Recurse Center - Batch 2 - Cycle 20241016-20241018 - Optimization, Propagation, Variation, Generation, Discrimination
Optimization, Propagation, Variation, Generation, Discrimination
Day 1
I'm still super happy about what I learned about CNNs and ResNets last week!
Here's another short explainer on how ResNets work.
I finished the optimization section in ARENA and started moving into backpropogation.
I learned a lot of new things, including:
On Optimization
-
This page, A Visual Explanation of Gradient Descent Methods (Momentum, AdaGrad, RMSProp, Adam), gave a lot of lovely visual examples of how these optimizers work and how each of them improves over the previous one.
-
This video on Optimization for Deep Learning (Momentum, RMSprop, AdaGrad, Adam) also looked good as well.
-
How to use Weights and Biases to do a sweep of hyperparamters to search for the most optimal hyperparamters that maximize model accuracy.

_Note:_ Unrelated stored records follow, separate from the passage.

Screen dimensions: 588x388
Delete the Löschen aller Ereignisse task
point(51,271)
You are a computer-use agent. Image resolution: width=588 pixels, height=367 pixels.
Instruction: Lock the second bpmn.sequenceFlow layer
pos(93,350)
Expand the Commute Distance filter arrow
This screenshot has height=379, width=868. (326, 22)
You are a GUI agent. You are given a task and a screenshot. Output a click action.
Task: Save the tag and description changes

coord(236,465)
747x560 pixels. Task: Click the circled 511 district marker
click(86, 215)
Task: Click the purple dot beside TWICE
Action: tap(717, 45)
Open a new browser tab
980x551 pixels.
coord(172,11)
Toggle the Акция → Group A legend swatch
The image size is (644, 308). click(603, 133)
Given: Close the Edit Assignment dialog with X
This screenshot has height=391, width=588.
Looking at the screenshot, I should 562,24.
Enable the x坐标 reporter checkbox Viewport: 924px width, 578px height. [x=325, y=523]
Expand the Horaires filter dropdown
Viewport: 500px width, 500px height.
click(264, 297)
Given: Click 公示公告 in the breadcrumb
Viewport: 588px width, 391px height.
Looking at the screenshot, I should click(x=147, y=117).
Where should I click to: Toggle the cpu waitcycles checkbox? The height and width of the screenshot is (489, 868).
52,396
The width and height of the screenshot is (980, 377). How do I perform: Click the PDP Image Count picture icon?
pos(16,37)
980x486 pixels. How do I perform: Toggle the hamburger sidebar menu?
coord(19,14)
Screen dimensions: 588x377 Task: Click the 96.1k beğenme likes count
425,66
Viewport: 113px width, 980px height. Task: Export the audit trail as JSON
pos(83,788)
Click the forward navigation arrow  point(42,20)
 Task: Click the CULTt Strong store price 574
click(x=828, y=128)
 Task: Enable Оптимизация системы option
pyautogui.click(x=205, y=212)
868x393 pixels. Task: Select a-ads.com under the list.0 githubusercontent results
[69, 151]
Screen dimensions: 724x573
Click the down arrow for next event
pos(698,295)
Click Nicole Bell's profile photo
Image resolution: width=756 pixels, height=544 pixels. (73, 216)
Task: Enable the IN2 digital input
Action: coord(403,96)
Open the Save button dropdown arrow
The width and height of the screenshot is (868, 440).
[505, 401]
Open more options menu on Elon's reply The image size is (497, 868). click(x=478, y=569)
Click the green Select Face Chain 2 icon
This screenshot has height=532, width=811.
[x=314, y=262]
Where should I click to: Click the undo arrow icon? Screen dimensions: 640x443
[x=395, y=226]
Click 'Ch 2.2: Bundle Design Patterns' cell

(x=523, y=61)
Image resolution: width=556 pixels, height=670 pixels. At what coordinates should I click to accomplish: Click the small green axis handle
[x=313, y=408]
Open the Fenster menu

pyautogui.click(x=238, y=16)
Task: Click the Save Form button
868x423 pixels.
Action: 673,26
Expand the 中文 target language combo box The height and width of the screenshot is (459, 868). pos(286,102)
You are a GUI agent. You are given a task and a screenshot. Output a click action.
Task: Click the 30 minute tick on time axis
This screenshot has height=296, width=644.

I also spent a bit more time workin on Heap, and realize that I need to learn more about Ansible and how it works in order to be better and making improvements/updates to Heap in the future.
On Backpropagation
After finishing the backpropagation section in ARENA, I started pairing with a fellow Recurser on generating a synthetic speech dataset that contains speakers saying the numbers 0-9, as a way to start building a simple audio speech classifier from scratch.
Some resources:
Day 2
On VAEs and GANs
Today we started learning to build and train Variational Autoencoders (VAEs) and Generative Adversarial Networks (GANs)
I started learning about building and training GANs today, and will have to finish that up on the first day of my next cycle.
Day 3:
- Today I was mostly off-line tending to non-Recurse related things.
Things for next cycle
I have a small bit of work on GANs to finish at the top of the week, which I'm looking forward to getting past, because...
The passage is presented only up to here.